The Little Prince
Short Story
I think he was a sign. It couldn’t have been anything else. He came and stood right next to her. At first he turned away. At first she wasn’t sure. Nothing that beautiful could just come and stand right there, next to her. She sat, she didn’t move, she didn’t reach out. He looked at her, his eyes like dark pools. He wasn’t scared. She could tell. She edged closer. She lay on the grass near him, her arm propped up on her elbow. She reached out. Her fingers caressed him, just under his jawbone. He didn’t flinch, he just lifted his chin and closed his eyes. She said ‘beautiful boy’ and caressed his chin again and then his beak. His plume stretched out behind him, like a train, a beautiful train. A crow squawked and his head twitched sideways but then relaxed again almost putting his beak back in her palm. She held his little head in both hands and smoothed his neck, his front, and gently his broad smooth back, he flounced a little and did a little circle, coming back to her swiftly.
The boys had seen him and named him and the youngest had asked if he could stay and she had said it was up to him, she couldn’t make him stay, besides he probably had a home he was so tame. The little boy pleaded. Make him stay he said. Make him stay. She felt sad because she knew that she couldn’t make him stay, it would be a lie to say otherwise. He roosted at dusk and slept in a thick hedgerow like a little prince upon a throne, with his rich robes hanging over the edge. The boys said good night to him out of the windows, pleased that they had had the time with the bird and trying not to think that this would be last time they would see him.
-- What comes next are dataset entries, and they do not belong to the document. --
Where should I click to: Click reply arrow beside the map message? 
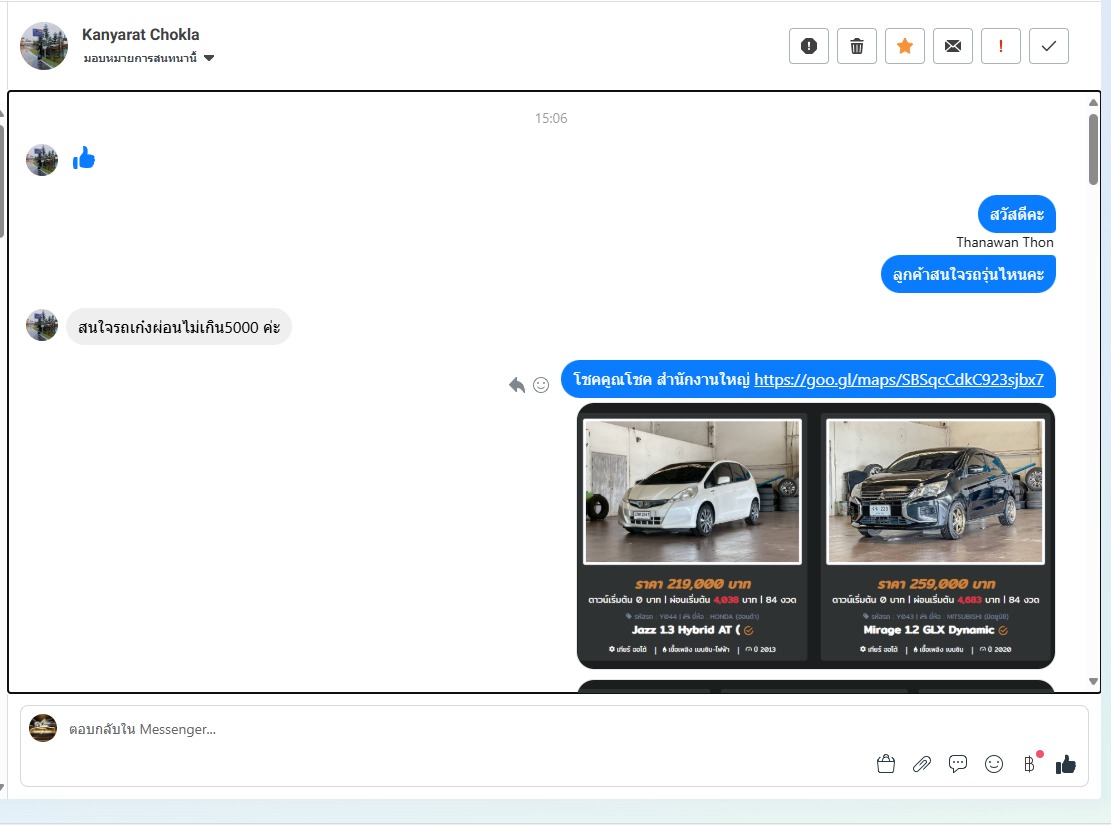(x=517, y=385)
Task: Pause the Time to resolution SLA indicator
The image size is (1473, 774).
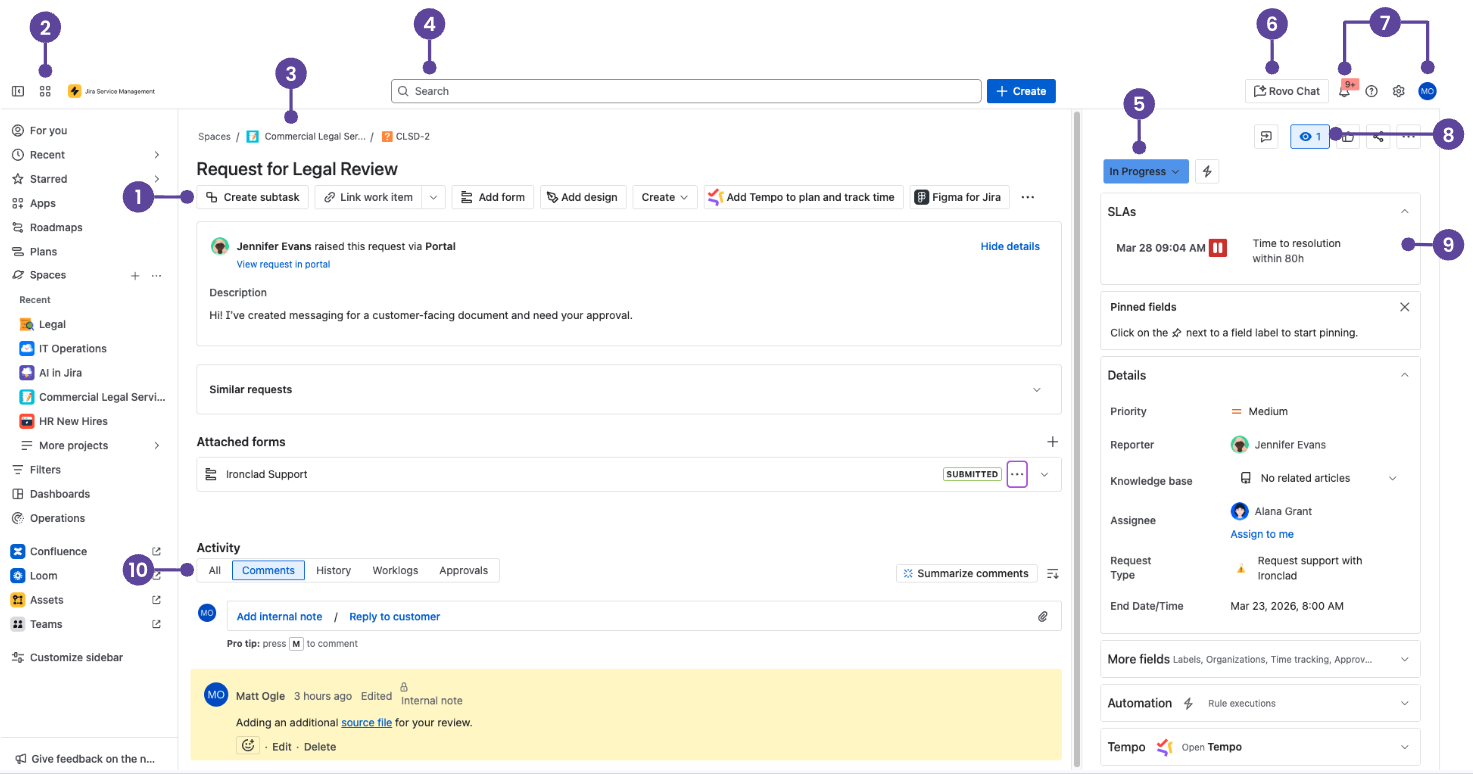Action: 1216,245
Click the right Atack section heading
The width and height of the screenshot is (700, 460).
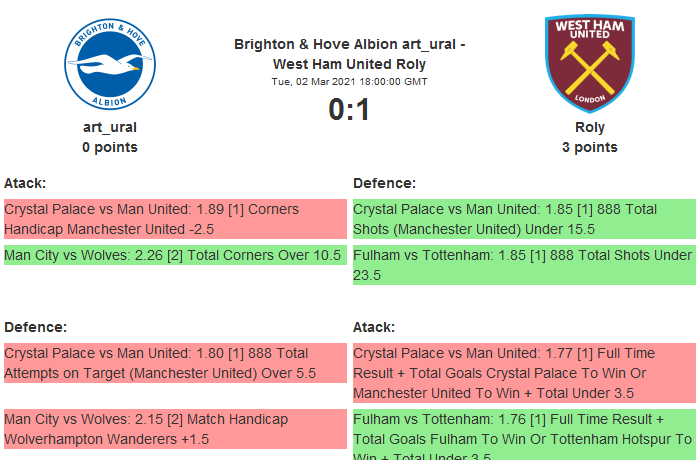click(x=374, y=327)
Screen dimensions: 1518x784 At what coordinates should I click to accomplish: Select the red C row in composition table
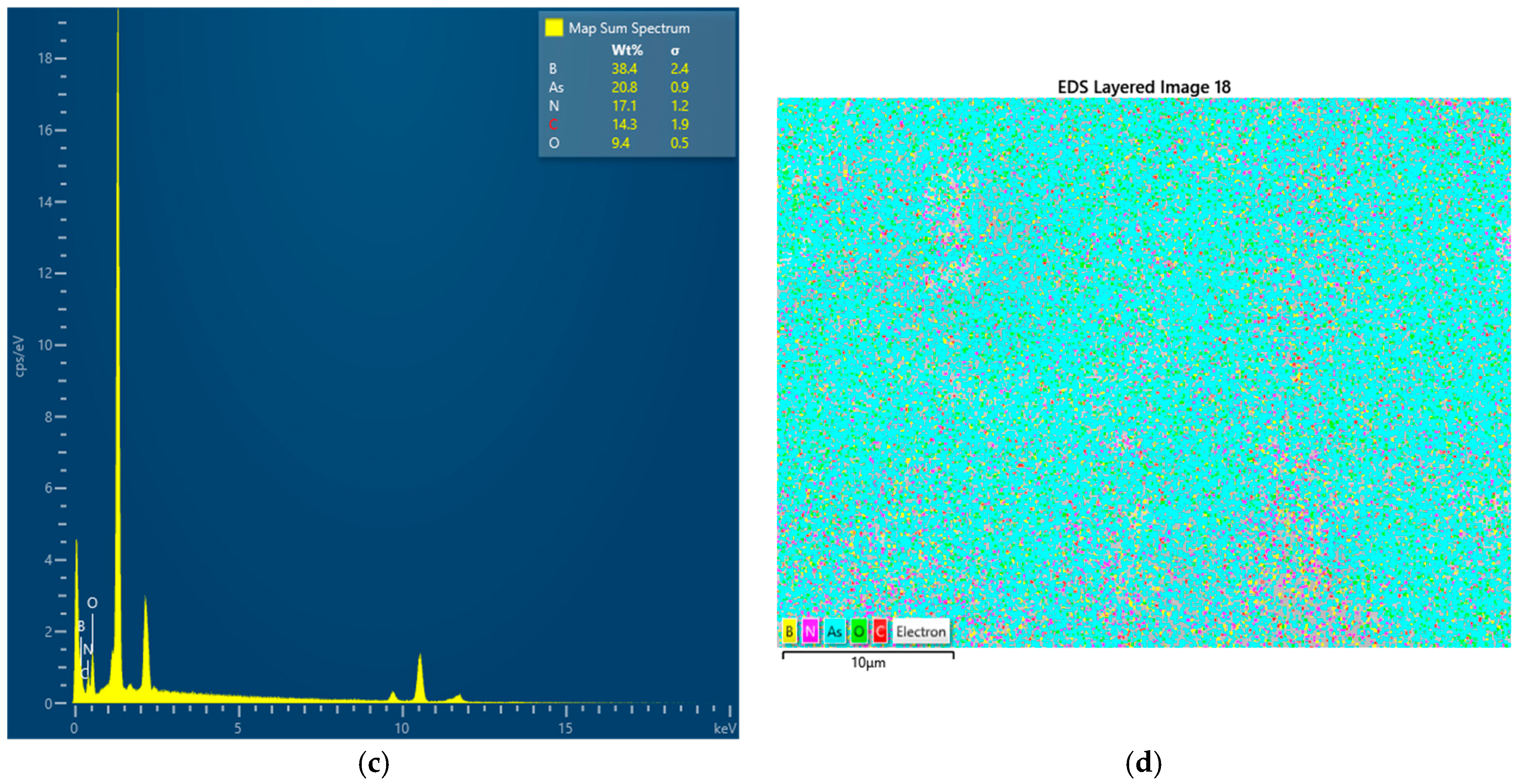click(x=553, y=124)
In the morning she awoke and saw that he was still in the hedgerow and she woke the boys who came down in their pajamas and fed him birdseed like little servants handing up breakfast to the little prince. She took the boys to school, cycling down the lane in the sunshine and when she came back she went into the garden to see him, but he was gone. Her heart felt sad and she walked to the end of the garden, through the orchard and stood high up on a cut off trunk to see if she could see him in the fields. There! There he was. He strode along the far corner of the field, pulling his long plume behind him. She called to him, the name that the boys had given him, but he did not turn. He fluttered and hopped over the fence and then he was gone. She stood quietly for a while, not wanting to go in case he was to turn and come back to her garden and she could see him again and caress his soft chin and the boys would be happy.